Jakarta, Oerban.com – Agar masalah harga dan ketersediaan minyak goreng (migor) dapat selesai dengan tuntas, anggota Komisi VII DPR RI, Mulyanto, meminta pemerintah melakukan eradikasi (pemberantasan) peran dan pengaruh mafia migor berbasis wilayah.
Menurutnya pemerintah harus berani membuat kebijakan tegas menyeluruh tetapi berbasis wilayah. Sebuah kebijakan yang memadukan pendekatan industri, tata niaga dan pengawasan.
“Pemerintah harus mulai gerakan eradikasi (pemberantasan) mafia migor dengan memetakan secara spasial daerah-daerah rawan migor dan memberantasnya secara bertahap. dengan strategi ikan busuk, yakni memulainya dari kepala. Karena ikan membusuk dimulai dari kepala,” kata Mulyanto dalam keterangannya, Senin (30/5/2022).
“Ini penting karena selama ini kebijakan migor yang ada dan gagal terkesan bersifat parsial dan sektoral. Kita tidak ingin masalah migor ini berlarut-larut terus. Masih banyak persoalan lain yang perlu mendapat perhatian,” tambahnya.
Wakil Ketua FPKS DPR RI itu menyebut, dengan menggunakan pendekatan wilayah dari data produksi, konsumsi dan harga, maka setiap daerah dapat terpetakan menjadi daerah yang paling rawan (merah) seperti Jambi, DKI Jakarta dan Kalimantan Selatan dan menyusul daerah yang rawan (kuning) adalah Sumut, Riau dan Jawa Barat.
“Satu demi satu, setahap demi setahap, daerah-daerah ini harus dibebaskan dari cengkeraman mafia migor,” katanya.
Mulyanto menjelaskan suatu daerah disebut paling rawan atau rawan mafia migor karena tingkat potensi ketersediaan migor di daerah tersebut tinggi, namun di lapangan justru harga migornya jauh di atas HET. “Ini kan kontradiktif,” ucapnya.
Misalnya Jambi, kapasitas produksi migornya lebih dari 20 kali lipat dibanding jumlah konsumsinya. Namun harga migor di sana masih bertengger di angka Rp. 18.000 per kilogram. Padahal daerah sekelasnya, yakni Sumatera Barat, harga migor sudah Rp15.600 per kilogram.
DKI Jakarta, kapasitas produksi migor 7 kali lipat dibanding jumlah konsumsinya. Harga migor di DKI masih sebesar Rp. 19.850 per kilogram. Padahal Banten dan Jawa Barat, yang merupakan wilayah produksi migor yang sama, memiliki harga migor curah masing-masing sebesar Rp16.750 dan Rp18.400 per kilogram.

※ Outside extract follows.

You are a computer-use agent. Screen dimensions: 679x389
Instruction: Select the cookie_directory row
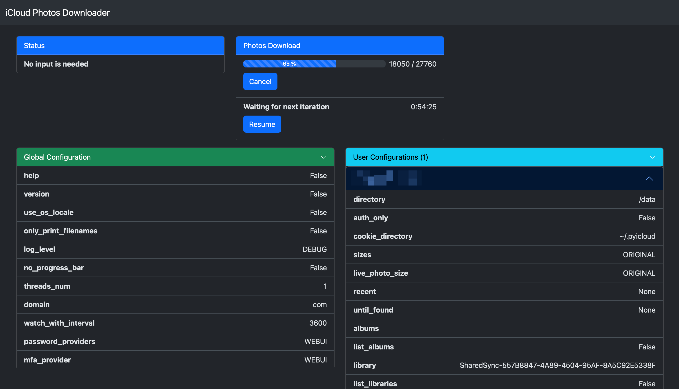[504, 236]
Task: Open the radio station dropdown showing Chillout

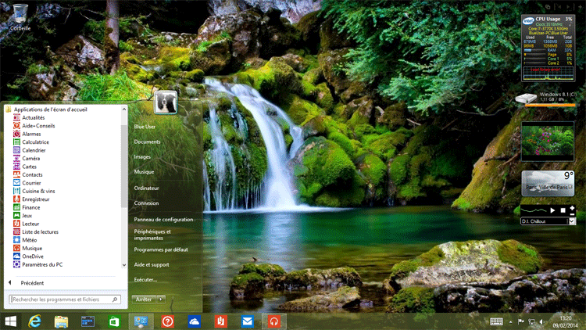Action: [x=571, y=221]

Bandingkan dengan NTB, yang tidak memiliki kapasitas produksi, namun harga migor curahnya Rp19.750. Sedikit di bawah harga migor curah di DKI.
Sementara Kalimantan Selatan dengan kapasitas produksi migor 10x lipat dibanding jumlah konsumsinya. Namun harga migor curah di sana masih tinggi di angka Rp. 18.600 per kilogram. Sementara daerah sekelasnya, yakni Kalimantan Barat, harga migor sudah Rp15.600 pe kilogram.
“Kondisi ini memperlihatkan, bahwa potensialitas produksi migor yang tinggi, tidak menghasilkan aktualitas implikasi pada keberlimpahan dan keterjangkauan harga migor. Berarti ada persoalan di sisi distribusi,” tandas Mulyanto.